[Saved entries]
━━━━━━
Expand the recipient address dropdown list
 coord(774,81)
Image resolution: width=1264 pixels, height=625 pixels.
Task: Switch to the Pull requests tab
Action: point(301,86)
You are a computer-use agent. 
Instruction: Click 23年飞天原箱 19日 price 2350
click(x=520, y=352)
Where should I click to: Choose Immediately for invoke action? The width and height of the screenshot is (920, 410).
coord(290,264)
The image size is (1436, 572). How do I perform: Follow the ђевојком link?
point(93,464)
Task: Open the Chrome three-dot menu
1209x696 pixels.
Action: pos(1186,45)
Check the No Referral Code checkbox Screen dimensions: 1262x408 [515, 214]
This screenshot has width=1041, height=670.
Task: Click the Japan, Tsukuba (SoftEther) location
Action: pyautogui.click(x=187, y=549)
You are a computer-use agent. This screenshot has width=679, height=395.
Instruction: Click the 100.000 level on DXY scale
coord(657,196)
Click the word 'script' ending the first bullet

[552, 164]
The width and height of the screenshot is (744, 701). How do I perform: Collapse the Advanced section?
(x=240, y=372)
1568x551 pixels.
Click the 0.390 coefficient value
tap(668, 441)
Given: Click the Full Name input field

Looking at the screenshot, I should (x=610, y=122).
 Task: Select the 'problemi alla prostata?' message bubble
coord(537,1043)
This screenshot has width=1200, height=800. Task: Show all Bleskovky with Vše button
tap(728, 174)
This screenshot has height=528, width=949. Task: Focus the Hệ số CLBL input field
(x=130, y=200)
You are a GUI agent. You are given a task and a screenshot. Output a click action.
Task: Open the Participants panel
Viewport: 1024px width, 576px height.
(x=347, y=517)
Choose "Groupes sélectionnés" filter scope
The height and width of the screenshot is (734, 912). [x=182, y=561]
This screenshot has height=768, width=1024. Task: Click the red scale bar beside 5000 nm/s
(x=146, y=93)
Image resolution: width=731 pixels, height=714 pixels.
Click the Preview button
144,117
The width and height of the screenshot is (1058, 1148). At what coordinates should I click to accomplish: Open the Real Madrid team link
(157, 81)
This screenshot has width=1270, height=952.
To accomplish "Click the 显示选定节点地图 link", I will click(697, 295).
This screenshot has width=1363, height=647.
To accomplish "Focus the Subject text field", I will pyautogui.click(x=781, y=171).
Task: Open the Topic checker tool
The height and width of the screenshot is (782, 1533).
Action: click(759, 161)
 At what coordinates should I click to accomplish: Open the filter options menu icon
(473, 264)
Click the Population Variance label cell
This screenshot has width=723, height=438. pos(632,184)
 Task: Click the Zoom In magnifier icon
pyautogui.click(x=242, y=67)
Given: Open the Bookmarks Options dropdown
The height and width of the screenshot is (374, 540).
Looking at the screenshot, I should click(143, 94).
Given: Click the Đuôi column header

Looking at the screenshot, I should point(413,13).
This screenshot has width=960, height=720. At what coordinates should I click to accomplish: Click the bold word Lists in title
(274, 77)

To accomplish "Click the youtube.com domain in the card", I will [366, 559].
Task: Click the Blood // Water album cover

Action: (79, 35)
━━━━━━
Isolate the lines above that contain the word "will" and copy them.

- _Reply_:
To accomplish "Click the 显示选定节点地图 link", I will click(697, 295).
To accomplish "Focus the Subject text field", I will pyautogui.click(x=781, y=171).
To accomplish "Click the youtube.com domain in the card", I will [366, 559].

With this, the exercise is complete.